There are many things that can be checked to make sure your pickups perform properly. Some important things are:
- Make sure potentiometers are clean and the right value and taper.
- Make sure all switches and contacts are properly soldered and connected to the right connections.
- Check for dirty or faulty jacks that can oxidize in time as the plating inside the jack becomes worn. Oxidized jacks can keep the guitar cord from making a solid connection and can cause static and crackles.
- Check for cold solder joints that can work intermittently.
- If pickups are weak and you turn the tone control to zero and the volume goes away then there is a break in the coil or connection.
- You register no DC ohm reading from a meter, the coil may be damaged or shorted.
- If the ohm meter goes to Zero (shorted circuit) when testing, there might be a short between the hot and ground connections or hot wires might be hitting a metal cover causing the pickup to short out.
- Make sure all the pickup components are tight and secure and not loose that can cause feedback or pickup howl.
- Keep steel wool away from pickups. It is used often to polish frets or other guitar work and the fibres can get lodged in the pickup and are attracted by the magnets within the pickups.
- Check for rusting or pole oxidation especially on single coil pickups. It can lead to ICPC (inner coil pole corrosion) and can eventually destroy the coil on single coil pickups.
- Check before and after the DC resistance of a pickup when removing metal covers on humbuckers and if the solder joint is not fully removed and can snag and damage the coils.
- Don't keep pickups with exposed coils loose in a guitar case, box or other containers that can cause the pickups to hit each other and damage the pickup. Humbuckers have metal legs that can scratch bobbins and gouge into coils.

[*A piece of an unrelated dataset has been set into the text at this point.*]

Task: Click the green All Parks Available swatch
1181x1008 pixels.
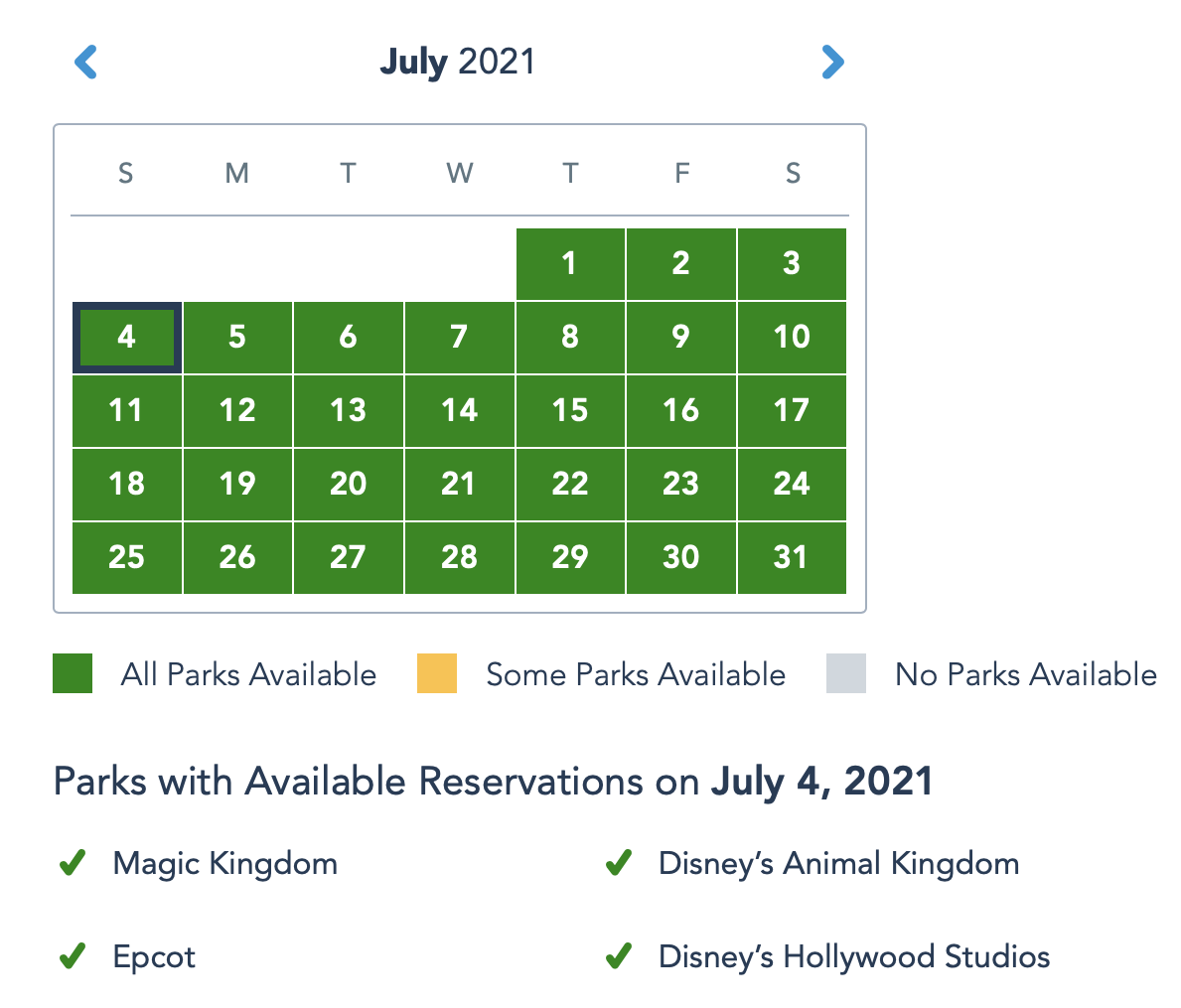Action: [73, 673]
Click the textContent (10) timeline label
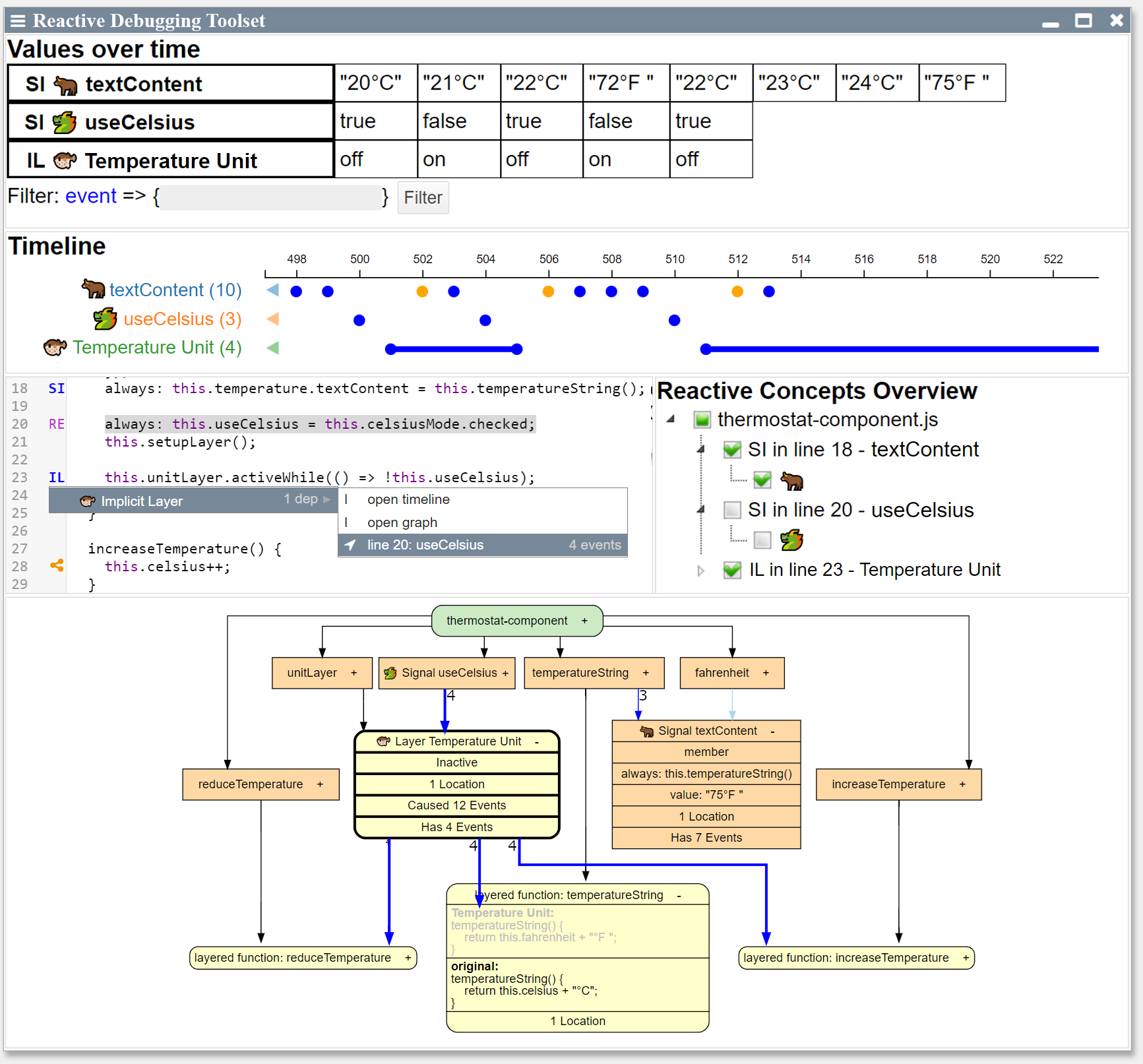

- Make sure the magnets are properly phased in a pickup. In Gibson P-90 pickups, if the magnets are not put back properly the pickup will have little output or can be out of phase with other pickups. If two pickups are out of phase with each other, a magnet in one pickup can be reversed or the hookup in the coils will have to be reversed to electrically correct the phasing. By flipping the magnet over 180? degrees will magnetically phase the pickups.
- Make sure no screws or hardware are penetrating wires through drilled or routed cavities.
- Make sure the guitar work done is performed by a qualified repairman with the proper tools and experience. Make sure you use the proper testing equipment and follow proper safety procedures. Disconnect the instrument from the amplifier when using soldering irons as they could be a different polarity and could cause a severe electrical shock.